Мы побеждаем? Смотря, кто мы.

Увы, никто из российских художников не вошёл в плеяду топовых мировых художников, хотя пробовали их выставлять на крупные аукционы. Кое-какой известности добились Гриша Брускин, Комар и Меламид, Дмитрий Плавинский, Олег Целков, Юрий Купер, Рустам Хамдамов, Илья Кабаков, группа AES+F. Кроме Ильи Кабакова, которому мы посвятили пару абзацев выше, никто из них не представлен в первоклассных галереях Запада.

Выпадение российского искусства из мирового мейн-стрима и вообще потоков знаковых культурных событий от выставок типа Art Basel до documenta, говорит непонятно о чём: то ли российское искусство глубоко вторично, малоинтересно не только мировой публике, но и отечественной, то ли специально всё русское замалчивается, то ли российские художники ничего шедеврального не создают в силу неспособности найти новые смыслы и средства выражения (тогда по каким причинам? почему современное русское кино, артисты, театр, художники никому на Западе и на Востоке неинтересны, кроме традиционных балета и оперных исполнителей, а также русского авангарда, которым уже 100 лет и больше). Сейчас, в связи с известными антироссийскими настроениями, признание россиян на мировом арт рынке стало вопросом перспективы, уходящей за горизонт событий. О проблемах русского искусства мы подготовим отдельный материал.

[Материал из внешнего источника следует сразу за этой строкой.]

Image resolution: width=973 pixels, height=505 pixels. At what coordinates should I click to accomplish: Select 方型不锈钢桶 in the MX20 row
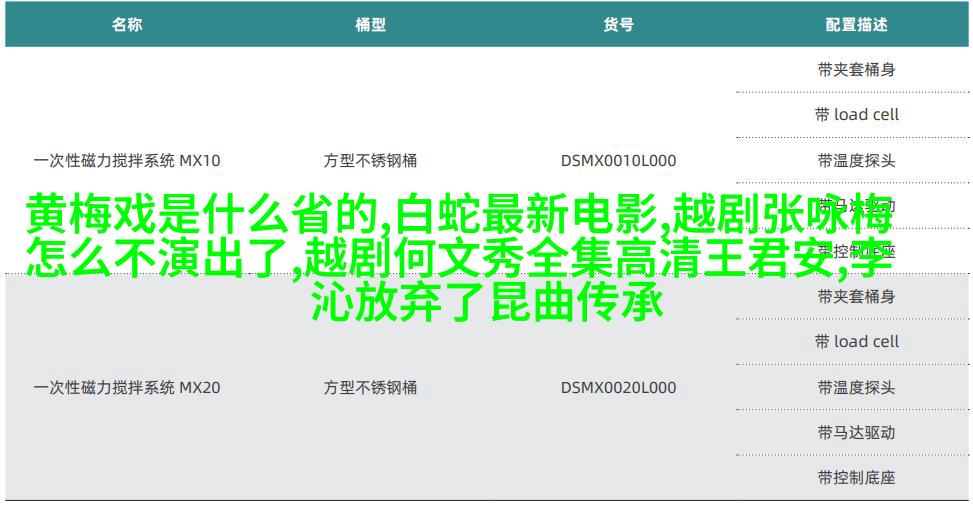pos(370,387)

Как же определить, кто из современных художников наиболее интересен, по каким критериям? Ведь даже в лучших галереях мира, куда практически невозможно попасть, где вхождение в список представляемых ими художников становится огромной удачей и везением, через 10-15 лет трёх четвертей художников не остаётся, цены на них падают, а на их искусство смотреть никто не хочет. Через 20 лет только десятая часть остаётся в галереях. И в то же время странные художники-самоучки типа Бэкона или Баскии, начинают стоить более 100 миллионов долларов за полотно. В чём секрет? По каким критериям можно вычислить художника, который станет ценностью и вкладом в мировую сокровищницу, а не в братскую могилу забытых имён и обесценившихся полотен?

Есть ли объективные критерии или тут всё определяется экспертным чутьём и оценкой силы эмоционального воздействия и на зрителей, и на коллег, и на профессионалов? Не служат ли “насмотренность” и “цайтгайст” лучшими критериями для оценки произведения и линейки произведений определенного художника? Ощущение цайтгайста (духа эпохи) помогает правильно оценить место художника в потоке времени, его новаторство и свежесть – потому что потом появится много подражателей, если он окажется востребованным и признанным.

Я пересмотрел сотни галерей и тысячи художников по всему миру; мало что цепляет насмотренный глаз. На текущий момент из всего я бы выделил топ-10 следующих активно творящих художников:

Женева Фиггис

Роберт Нава

Люкас Самарас (хотя он 1936 года рождения и его работа была представлена в фильме “Уолл Стрит” (1985), он сильно недопонят и недооценён)

Люка Палацци

Анхель Отеро

Эллисон Цукерман

Роберт Коулскотт

Энди Фишер

Макс Хорст Соколовски

Август Вальдемар Коттлер

В городе Санта-Фе, штат Нью-Мексико, есть целый Институт проблем сложности. Я там был в 2013 году и беседовал с исследователями – что они изучают. так вот, одной из тематик и была проблема сложности выбора критериев для оценки явлений, особенно возникающих. Это действительно важная тема, потому что до самого недавнего времени всё оценивалось как “хорошо” или “плохо”. Но вот кинематограф первый откликнулся на запрос времени. Скажем, в “Игре престолов” нет однозначно плохих или хороших персонажей: всё зависит от обстоятельств, в которые поместить изначально сложного человека.